CRP is an important marker of inflammation, and its measurement using commercially available hs-CRP assays can aid in ASCVD risk stratification. A large body of available evidence guides the treatment of patients with traditional ASCVD risk factors (ie, hypertension, diabetes mellitus, hyperlipidemia, smoking, obesity) using a combination of lifestyle changes and pharmacotherapies. There is a relative paucity of evidence demonstrating improved ASCVD outcomes following the treatment of an elevated CRP level on top of treating traditional ASCVD risk factors. As such, professional guidelines do not recommend the routine use of hs-CRP to screen for ASCVD risk in the general population. However, screening with hs-CRP appears reasonable in selected populations considered at intermediate risk for ASCVD based on clinical risk factors using one or more of the available risk calculators (ie, 10 to 20 percent at 10 years) in whom treatment with a statin would be expected to reduce the risk of future ASCVD events by 25 percent or more. (See "Cardiovascular disease risk assessment for primary prevention: Risk calculators".)

For patients at intermediate risk for ASCVD (ie, 10 to 20 percent risk at 10 years) who do not otherwise qualify for lipid-lowering therapy, we suggest a screening measurement of hs-CRP. We take the following approach to the interpretation of these values:

A value above 10 mg/L should prompt consideration of a source of infection or inflammation, with repeat measurement of hs-CRP in two weeks.
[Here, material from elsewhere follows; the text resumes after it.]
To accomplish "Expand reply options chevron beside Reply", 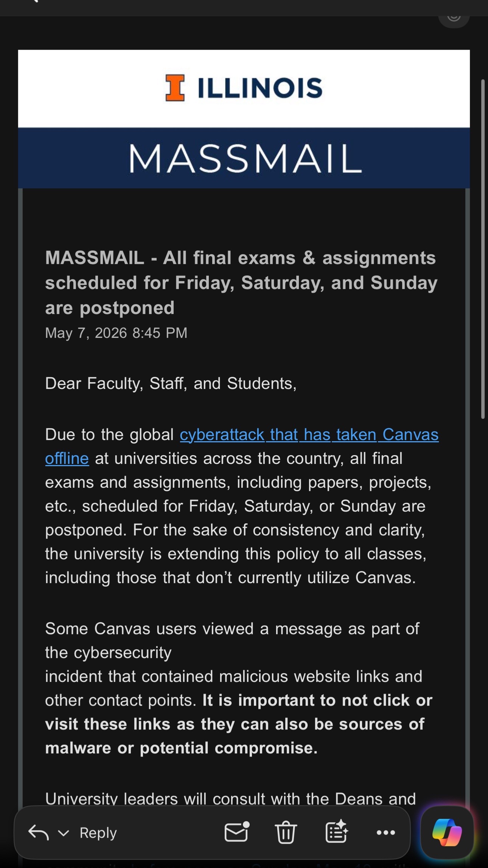I will (x=64, y=833).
A value of 3 to 10 mg/L should prompt a discussion regarding overall ASCVD risk, lifestyle modifications, management of risk factors for atherosclerosis, and the possibility of risk reduction therapy using a statin.

A value of 1 to 3 mg/L should be repeated in two weeks to determine an average value and prompt a discussion regarding lifestyle modifications and the potential for treatment with a statin if the hs-CRP value is 2.0 mg/L or greater.

A value <1 mg/L suggests a lower risk of future ASCVD events.

Different cutoffs may be required for non-white patients in whom risk related to CRP appears variable based on different baseline values of CRP. (See 'Variability within ethnic groups' above.)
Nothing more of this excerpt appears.